WHAT TO DO. Set down each entry from the block beneath, exactly as written.

------ GIVEN RECORDS ------

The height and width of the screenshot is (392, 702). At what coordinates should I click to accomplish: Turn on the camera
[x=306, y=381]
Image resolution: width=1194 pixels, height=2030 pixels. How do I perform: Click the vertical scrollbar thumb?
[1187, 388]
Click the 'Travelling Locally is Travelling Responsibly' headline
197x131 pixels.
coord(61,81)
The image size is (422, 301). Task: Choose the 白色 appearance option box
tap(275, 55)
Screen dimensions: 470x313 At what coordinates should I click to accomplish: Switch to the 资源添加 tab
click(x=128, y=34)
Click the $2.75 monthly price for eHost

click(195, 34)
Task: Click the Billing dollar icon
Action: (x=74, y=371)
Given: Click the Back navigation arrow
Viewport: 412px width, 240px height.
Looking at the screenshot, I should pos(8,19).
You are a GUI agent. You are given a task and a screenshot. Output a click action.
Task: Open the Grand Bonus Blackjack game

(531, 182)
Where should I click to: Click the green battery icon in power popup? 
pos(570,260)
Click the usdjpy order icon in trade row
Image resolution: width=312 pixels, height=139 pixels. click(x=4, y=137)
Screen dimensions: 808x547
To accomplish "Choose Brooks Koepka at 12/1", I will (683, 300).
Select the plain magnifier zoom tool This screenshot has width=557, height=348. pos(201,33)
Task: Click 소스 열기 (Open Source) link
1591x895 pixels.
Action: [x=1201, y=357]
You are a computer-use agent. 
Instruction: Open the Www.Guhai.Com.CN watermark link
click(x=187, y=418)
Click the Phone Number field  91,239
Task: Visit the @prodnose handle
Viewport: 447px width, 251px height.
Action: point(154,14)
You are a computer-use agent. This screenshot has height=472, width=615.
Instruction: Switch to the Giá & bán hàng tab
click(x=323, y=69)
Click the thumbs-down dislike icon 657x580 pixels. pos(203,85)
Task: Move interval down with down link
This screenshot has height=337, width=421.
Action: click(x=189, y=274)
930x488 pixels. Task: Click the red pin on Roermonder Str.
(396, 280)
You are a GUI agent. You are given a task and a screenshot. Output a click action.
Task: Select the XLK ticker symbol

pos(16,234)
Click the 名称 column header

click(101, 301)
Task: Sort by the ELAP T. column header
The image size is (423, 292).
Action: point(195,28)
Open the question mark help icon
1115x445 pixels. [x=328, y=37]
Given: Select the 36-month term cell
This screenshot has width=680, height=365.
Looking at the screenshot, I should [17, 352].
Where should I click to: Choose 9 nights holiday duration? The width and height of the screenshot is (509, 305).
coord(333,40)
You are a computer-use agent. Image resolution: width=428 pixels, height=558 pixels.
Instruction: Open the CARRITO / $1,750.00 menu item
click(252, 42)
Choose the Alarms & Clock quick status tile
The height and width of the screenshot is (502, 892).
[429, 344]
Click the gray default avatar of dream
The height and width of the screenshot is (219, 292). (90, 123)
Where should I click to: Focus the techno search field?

------

OUTPUT OF THE TASK.
The height and width of the screenshot is (392, 702). At what coordinates should I click to accomplish: Turn on the camera
[x=306, y=381]
Image resolution: width=1194 pixels, height=2030 pixels. How do I perform: Click the vertical scrollbar thumb?
[1187, 388]
Click the 'Travelling Locally is Travelling Responsibly' headline
197x131 pixels.
coord(61,81)
The image size is (422, 301). Task: Choose the 白色 appearance option box
tap(275, 55)
Screen dimensions: 470x313 At what coordinates should I click to accomplish: Switch to the 资源添加 tab
click(x=128, y=34)
Click the $2.75 monthly price for eHost

click(195, 34)
Task: Click the Billing dollar icon
Action: (x=74, y=371)
Given: Click the Back navigation arrow
Viewport: 412px width, 240px height.
Looking at the screenshot, I should pos(8,19).
You are a GUI agent. You are given a task and a screenshot. Output a click action.
Task: Open the Grand Bonus Blackjack game

(531, 182)
Where should I click to: Click the green battery icon in power popup? 
pos(570,260)
Click the usdjpy order icon in trade row
Image resolution: width=312 pixels, height=139 pixels. click(x=4, y=137)
Screen dimensions: 808x547
To accomplish "Choose Brooks Koepka at 12/1", I will (683, 300).
Select the plain magnifier zoom tool This screenshot has width=557, height=348. pos(201,33)
Task: Click 소스 열기 (Open Source) link
1591x895 pixels.
Action: [x=1201, y=357]
You are a computer-use agent. 
Instruction: Open the Www.Guhai.Com.CN watermark link
click(x=187, y=418)
Click the Phone Number field  91,239
Task: Visit the @prodnose handle
Viewport: 447px width, 251px height.
Action: point(154,14)
You are a computer-use agent. This screenshot has height=472, width=615.
Instruction: Switch to the Giá & bán hàng tab
click(x=323, y=69)
Click the thumbs-down dislike icon 657x580 pixels. pos(203,85)
Task: Move interval down with down link
This screenshot has height=337, width=421.
Action: click(x=189, y=274)
930x488 pixels. Task: Click the red pin on Roermonder Str.
(396, 280)
You are a GUI agent. You are given a task and a screenshot. Output a click action.
Task: Select the XLK ticker symbol

pos(16,234)
Click the 名称 column header

click(101, 301)
Task: Sort by the ELAP T. column header
The image size is (423, 292).
Action: point(195,28)
Open the question mark help icon
1115x445 pixels. [x=328, y=37]
Given: Select the 36-month term cell
This screenshot has width=680, height=365.
Looking at the screenshot, I should [17, 352].
Where should I click to: Choose 9 nights holiday duration? The width and height of the screenshot is (509, 305).
coord(333,40)
You are a computer-use agent. Image resolution: width=428 pixels, height=558 pixels.
Instruction: Open the CARRITO / $1,750.00 menu item
click(252, 42)
Choose the Alarms & Clock quick status tile
The height and width of the screenshot is (502, 892).
[429, 344]
Click the gray default avatar of dream
The height and width of the screenshot is (219, 292). (90, 123)
Where should I click to: Focus the techno search field?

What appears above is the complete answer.